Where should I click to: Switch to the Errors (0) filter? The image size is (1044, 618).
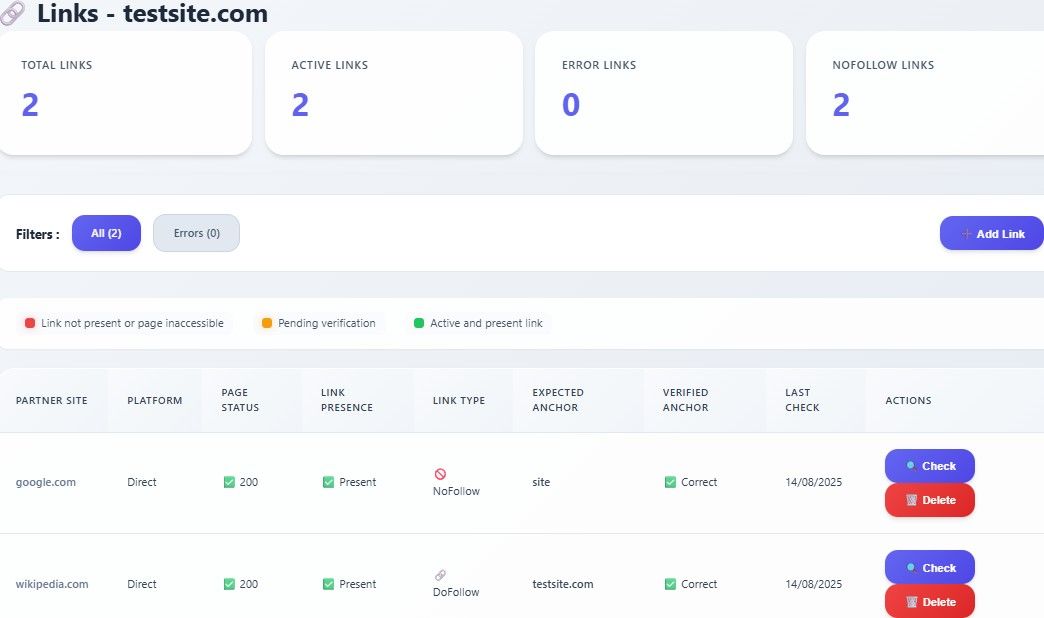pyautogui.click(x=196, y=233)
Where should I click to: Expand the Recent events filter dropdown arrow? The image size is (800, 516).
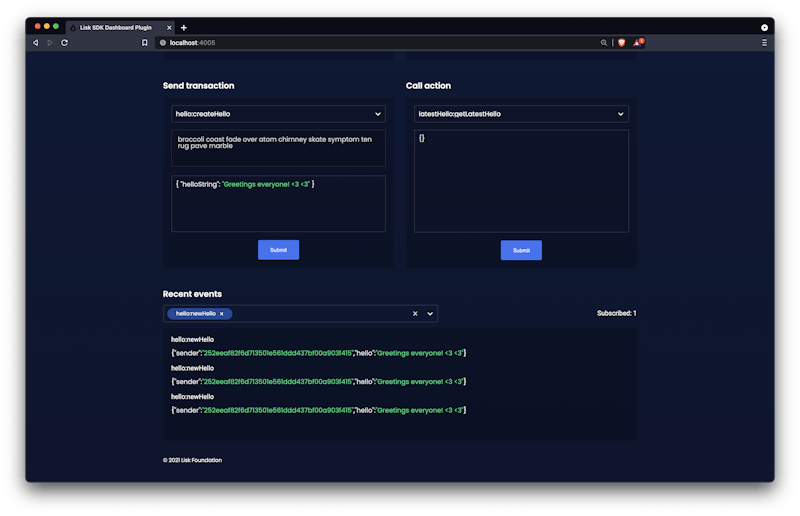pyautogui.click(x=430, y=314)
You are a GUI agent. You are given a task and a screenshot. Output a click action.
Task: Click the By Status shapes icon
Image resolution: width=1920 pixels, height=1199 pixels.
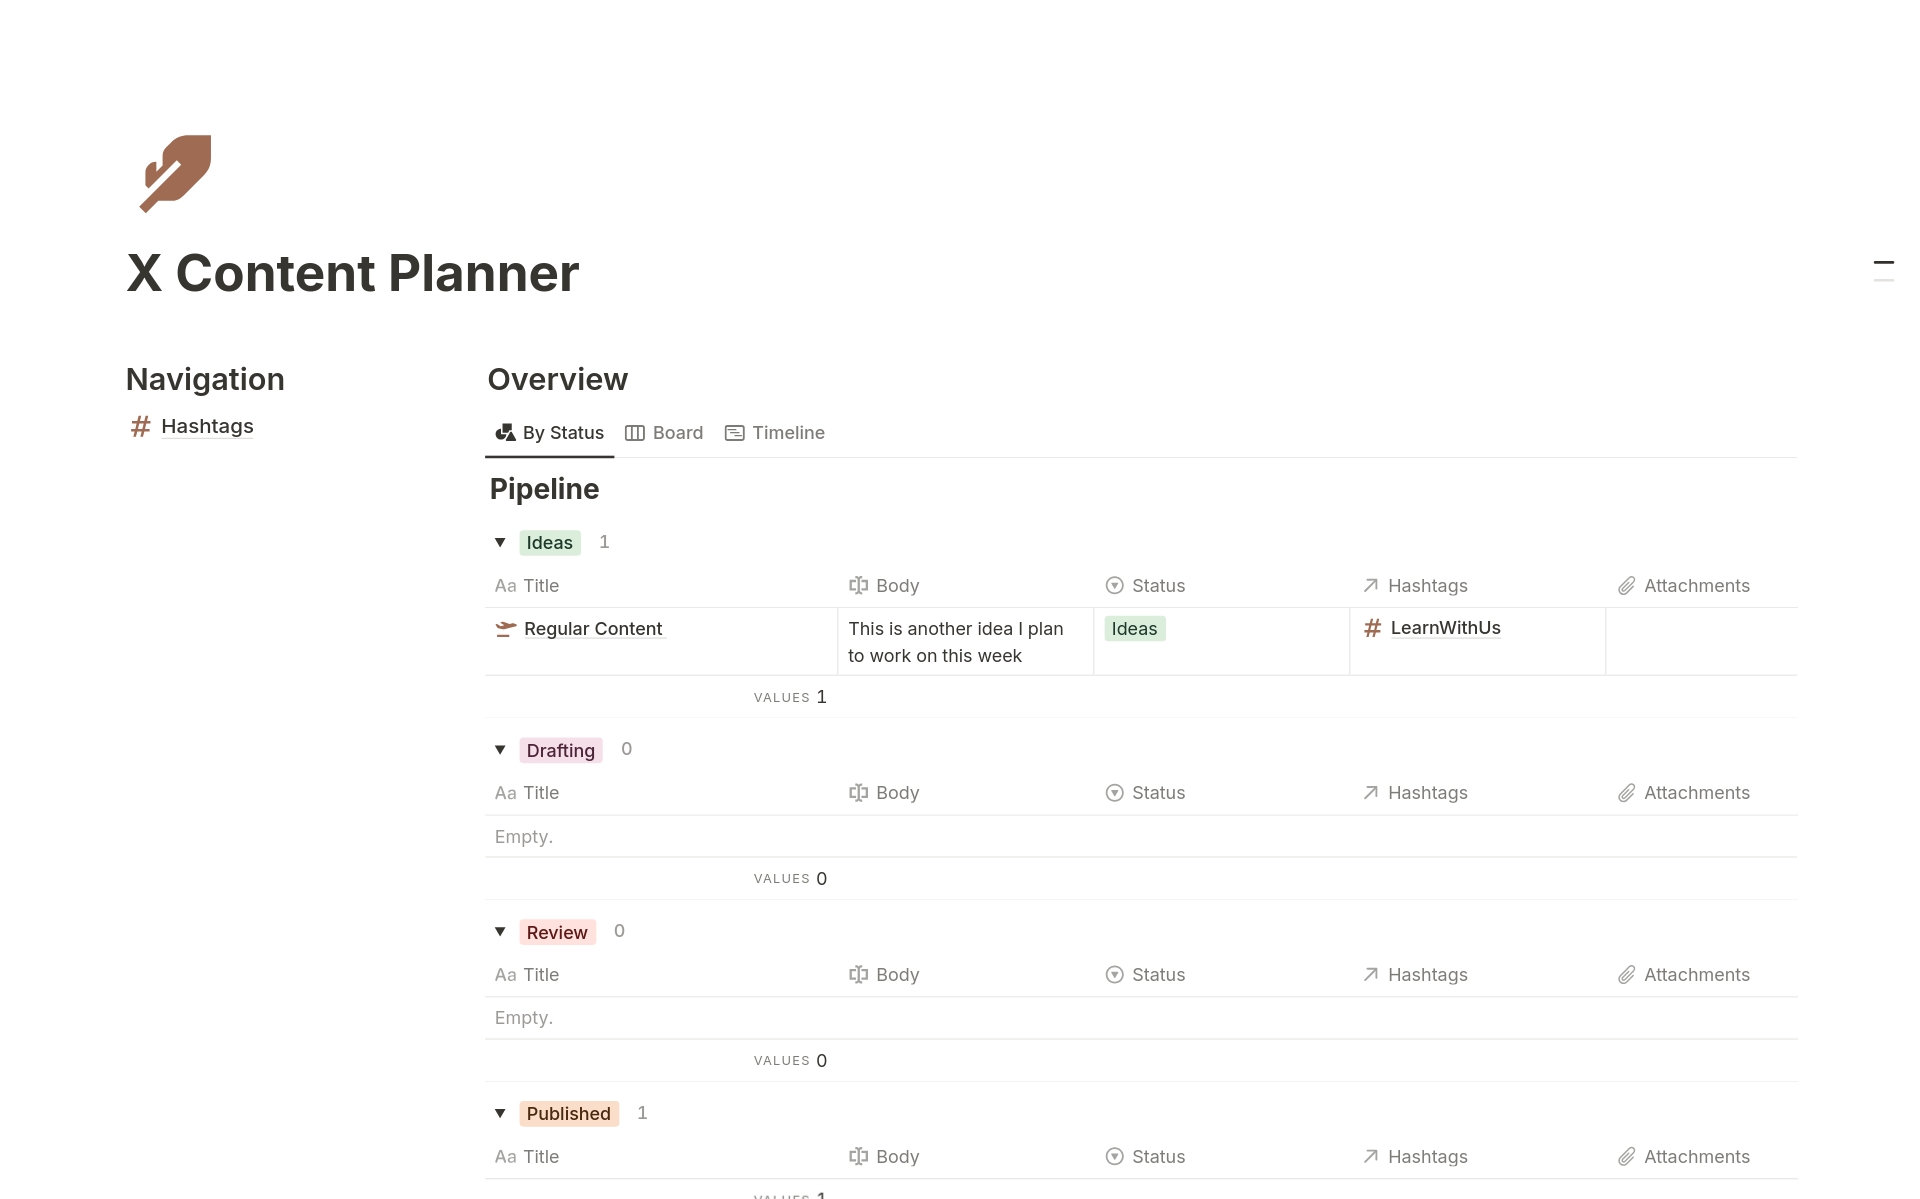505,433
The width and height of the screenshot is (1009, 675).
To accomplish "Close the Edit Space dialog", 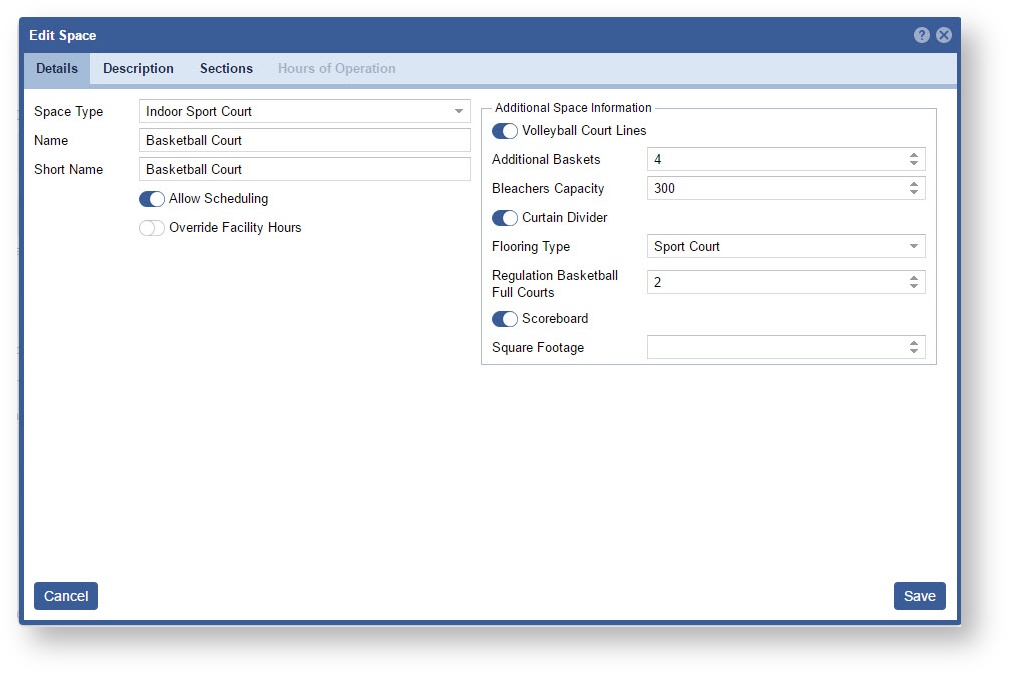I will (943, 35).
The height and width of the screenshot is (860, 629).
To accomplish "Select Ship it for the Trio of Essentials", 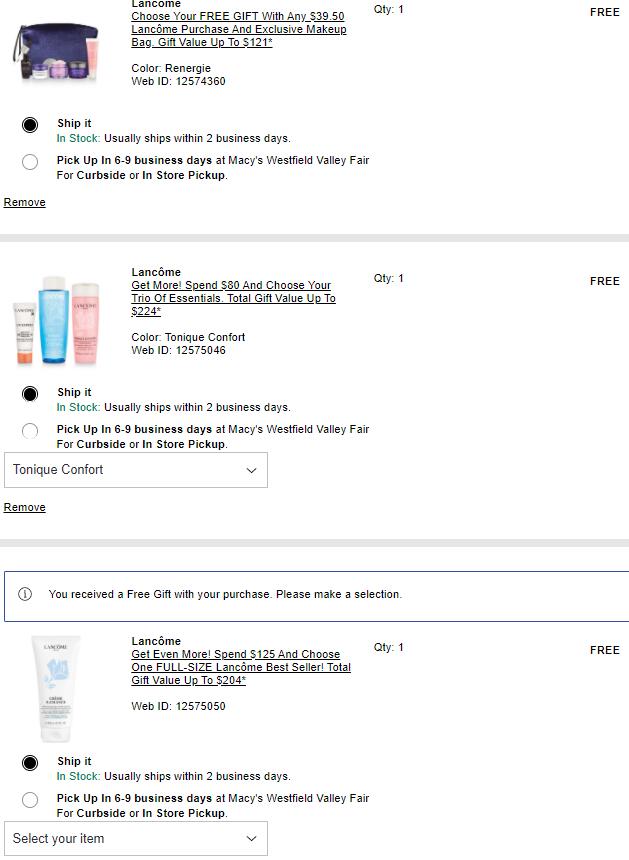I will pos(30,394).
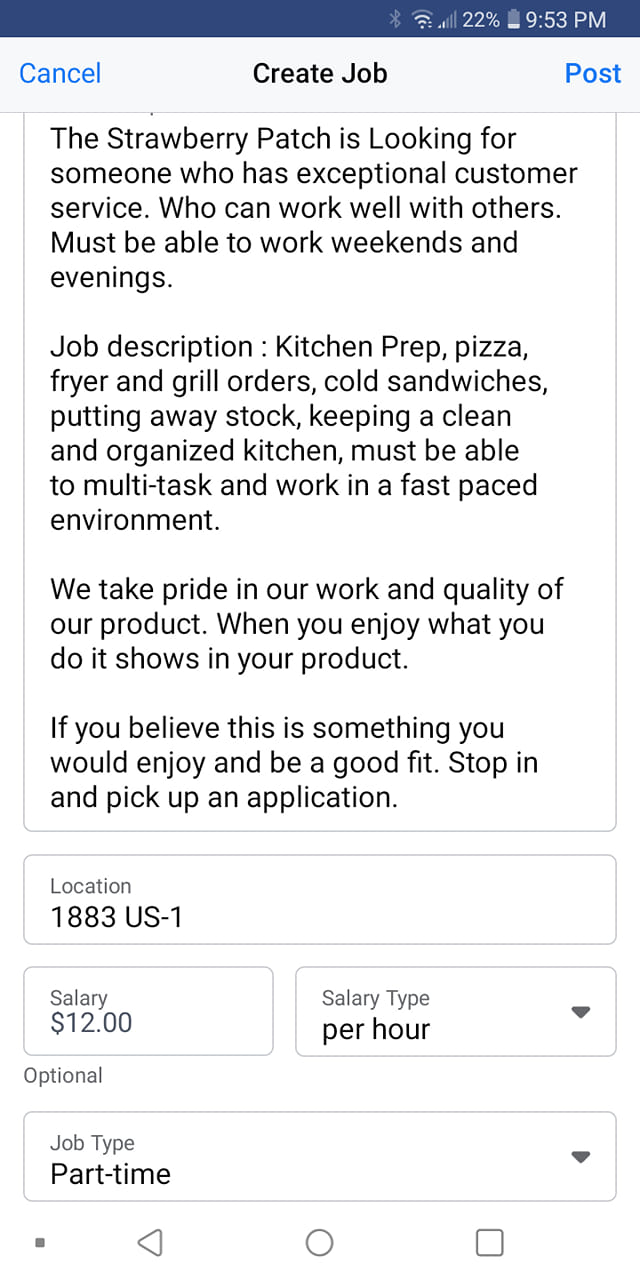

## Task objective:
In the entries above, find every line with the word "screenshot" and list it.

## Response to this exercise:
You are a GUI agent. You are given a task and a screenshot. Output a click action.
The width and height of the screenshot is (1009, 675).
The height and width of the screenshot is (860, 629).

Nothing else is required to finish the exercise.